Reapareció, se arrodilló y dejó la linterna en el suelo del henil.

– ¿Puede lanzarme las cosas para dormir? -pidió.

La almohada le llegó perfectamente. La colcha lo hizo a la tercera. Para entonces, sonreía burlón.

– No es demasiado forzuda, ¿verdad?

Era el primer comentario desenfadado que le hacía. Se puso en jarras y alzó los ojos hacia él, que la miraba con la colcha en las manos. Quizá no fuera tan malo tenerlo en casa si se relajaba así más a menudo.

– ¿Ah, no? Le han llegado, ¿no?

– A duras penas.

La sonrisa le suavizaba el semblante. El engreimiento animó el de ella. Por primera vez, empezaron a sentirse cómodos juntos.

– Tenga -dijo Will, que se tumbó boca abajo en el suelo del henil y asomó el cuerpo para tenderle la linterna-. Llévesela.

– No diga tonterías.
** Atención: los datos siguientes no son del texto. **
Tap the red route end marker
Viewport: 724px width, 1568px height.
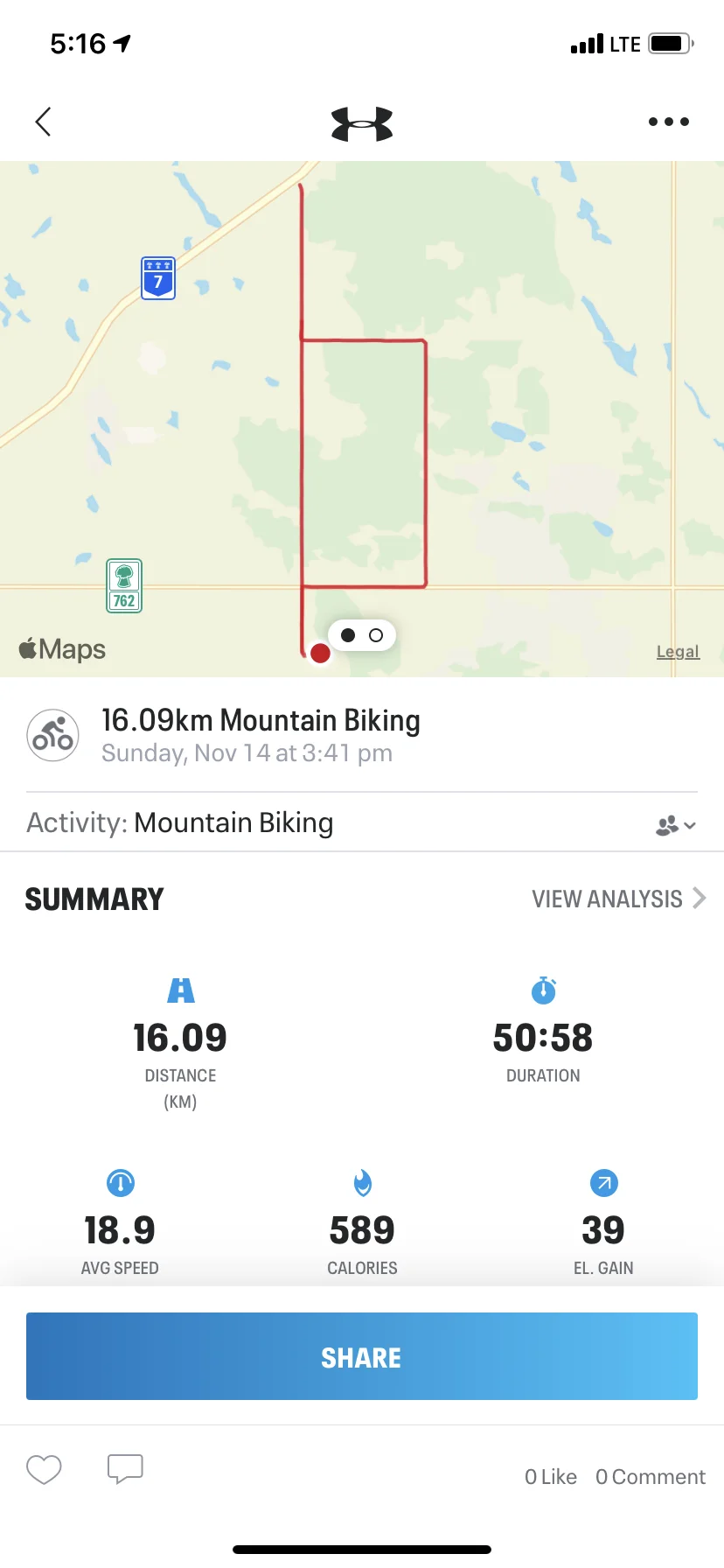point(320,653)
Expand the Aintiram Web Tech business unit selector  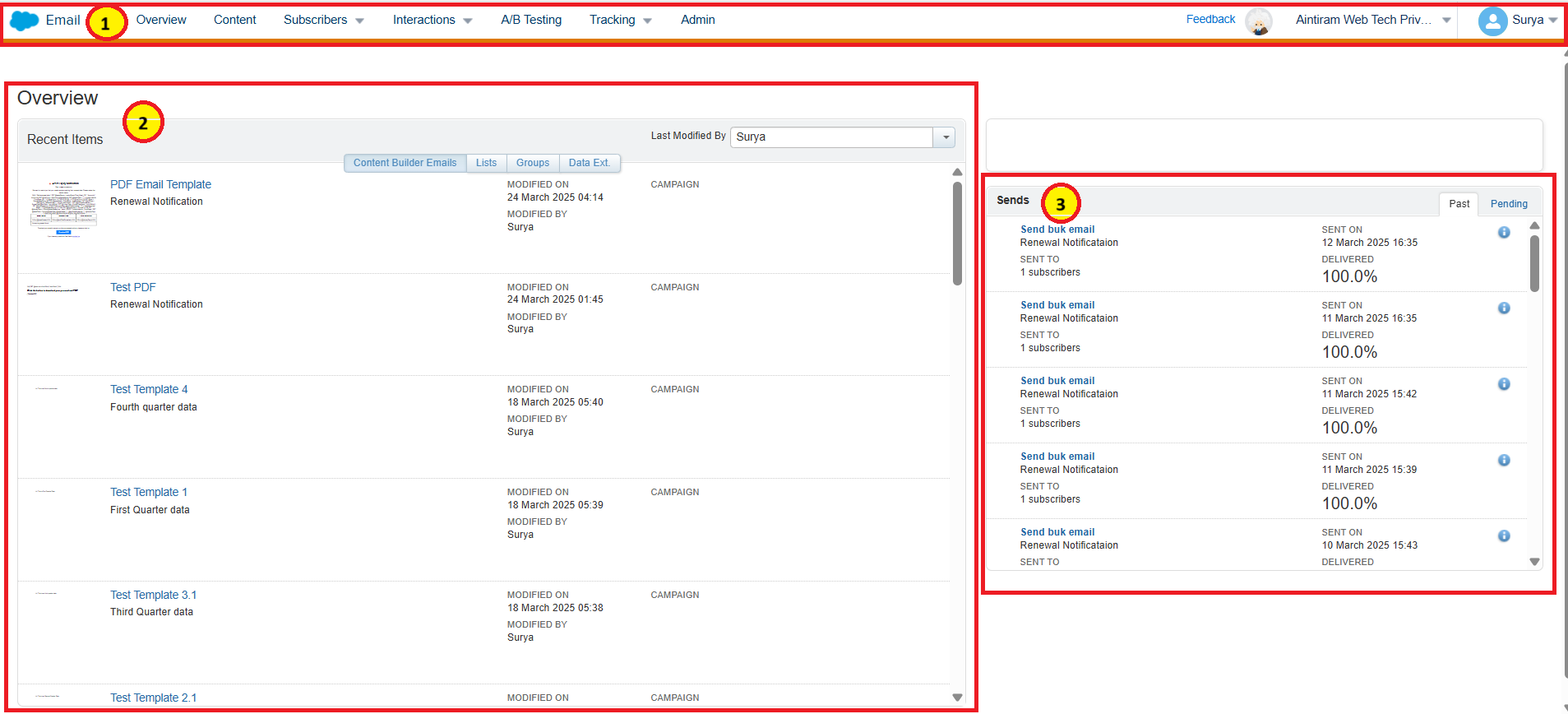1446,20
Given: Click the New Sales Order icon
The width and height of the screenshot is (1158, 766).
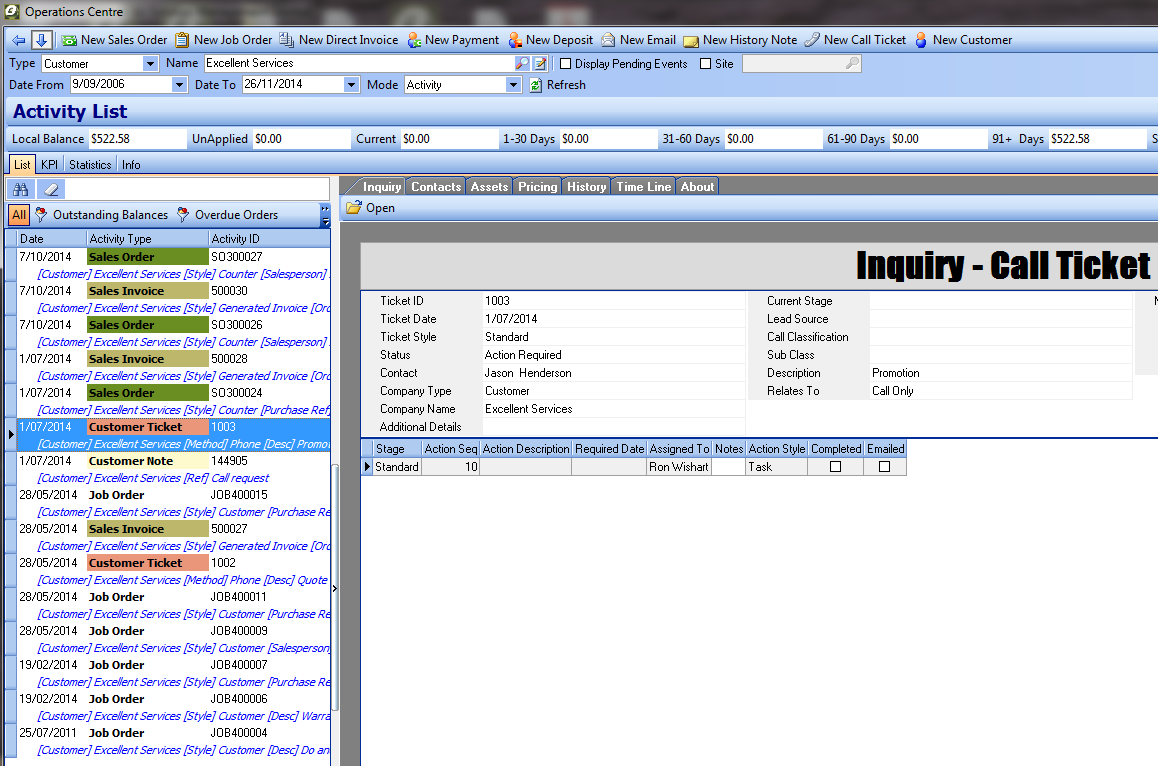Looking at the screenshot, I should click(x=69, y=40).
Llevo caminando por aquí desde mucho antes de que usted tuviera esa cosa que llama sombrero de vaquero.

– ¿Qué tiene de malo mi sombrero de vaquero?

– Parece haber pasado una guerra.

– Es mío. Y las botas también lo son. -Balanceó la linterna-. Vamos, llévesela.

De modo que ésa era la razón de que llevara puesto todo el rato esa prenda tan deplorable.

– Quédesela -replicó, y desapareció de su vista.

Will Parker se puso en cuclillas y trató de oír sus pasos, pero iba descalza.

– ¿Señora Dinsmore? -llamó.

– Diga, señor Parker -respondió desde el otro lado del establo.

– ¿Le importa que le pregunte cuántos años tiene?

– Cumpliré veinticinco el diez de noviembre. ¿Y usted?

– Treinta, más o menos.

Eleanor guardó silencio mientras asimilaba esa respuesta.

– ¿Más o menos? -preguntó entonces.

– Alguien me dejó en la puerta de un orfanato cuando era pequeño. -Will no había contado esta parte de su vida a demasiada gente. Esperó, vacilante, su reacción.